* **Exercise objective**:
Extract the lines that carry the string "will" from the listing.

┄┄┄┄┄┄┄┄┄┄┄┄┄┄┄┄┄┄┄┄

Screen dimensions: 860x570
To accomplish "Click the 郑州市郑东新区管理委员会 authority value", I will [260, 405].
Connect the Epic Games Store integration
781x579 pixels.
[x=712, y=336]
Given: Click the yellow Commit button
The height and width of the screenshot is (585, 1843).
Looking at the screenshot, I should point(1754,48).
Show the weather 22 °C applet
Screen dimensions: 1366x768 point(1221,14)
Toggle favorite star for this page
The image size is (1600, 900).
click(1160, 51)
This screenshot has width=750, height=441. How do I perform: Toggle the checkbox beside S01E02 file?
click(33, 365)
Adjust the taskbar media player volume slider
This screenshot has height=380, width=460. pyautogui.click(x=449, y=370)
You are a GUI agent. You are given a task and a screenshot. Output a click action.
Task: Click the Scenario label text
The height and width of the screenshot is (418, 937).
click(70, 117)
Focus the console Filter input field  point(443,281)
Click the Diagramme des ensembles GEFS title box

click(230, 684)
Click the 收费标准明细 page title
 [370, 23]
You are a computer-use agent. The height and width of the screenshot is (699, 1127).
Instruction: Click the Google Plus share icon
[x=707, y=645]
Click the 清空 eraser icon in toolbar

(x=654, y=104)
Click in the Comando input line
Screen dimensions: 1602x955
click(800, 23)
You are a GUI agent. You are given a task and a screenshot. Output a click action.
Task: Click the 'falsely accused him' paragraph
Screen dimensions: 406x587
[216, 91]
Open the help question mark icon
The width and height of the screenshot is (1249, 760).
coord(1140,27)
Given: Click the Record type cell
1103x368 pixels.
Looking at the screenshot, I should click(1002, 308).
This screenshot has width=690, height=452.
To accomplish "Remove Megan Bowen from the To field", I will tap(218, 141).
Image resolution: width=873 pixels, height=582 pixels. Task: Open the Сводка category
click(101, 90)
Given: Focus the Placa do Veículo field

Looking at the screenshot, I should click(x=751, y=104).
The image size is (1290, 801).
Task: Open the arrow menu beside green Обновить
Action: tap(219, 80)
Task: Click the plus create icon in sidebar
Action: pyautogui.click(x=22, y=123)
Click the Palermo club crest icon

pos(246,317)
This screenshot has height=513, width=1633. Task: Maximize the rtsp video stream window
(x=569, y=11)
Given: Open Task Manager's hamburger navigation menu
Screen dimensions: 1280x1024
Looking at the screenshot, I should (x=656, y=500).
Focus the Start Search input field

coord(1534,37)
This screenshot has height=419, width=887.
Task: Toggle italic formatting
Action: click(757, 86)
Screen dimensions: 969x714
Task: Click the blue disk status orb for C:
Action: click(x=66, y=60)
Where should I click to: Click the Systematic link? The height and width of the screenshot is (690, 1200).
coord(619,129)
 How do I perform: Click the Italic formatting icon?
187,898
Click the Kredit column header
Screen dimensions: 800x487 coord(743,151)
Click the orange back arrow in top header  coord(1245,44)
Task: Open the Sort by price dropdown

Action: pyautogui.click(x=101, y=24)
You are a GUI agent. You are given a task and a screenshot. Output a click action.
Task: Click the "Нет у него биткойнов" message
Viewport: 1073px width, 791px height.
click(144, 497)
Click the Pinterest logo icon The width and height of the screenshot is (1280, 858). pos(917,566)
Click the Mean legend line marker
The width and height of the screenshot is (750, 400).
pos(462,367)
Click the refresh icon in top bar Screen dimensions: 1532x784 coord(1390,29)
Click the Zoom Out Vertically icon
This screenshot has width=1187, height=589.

┄┄┄┄┄┄┄┄┄┄┄┄┄┄┄┄┄┄┄┄

* **Answer to this task**:
To accomplish "Click the 郑州市郑东新区管理委员会 authority value", I will [260, 405].
To accomplish "Remove Megan Bowen from the To field", I will tap(218, 141).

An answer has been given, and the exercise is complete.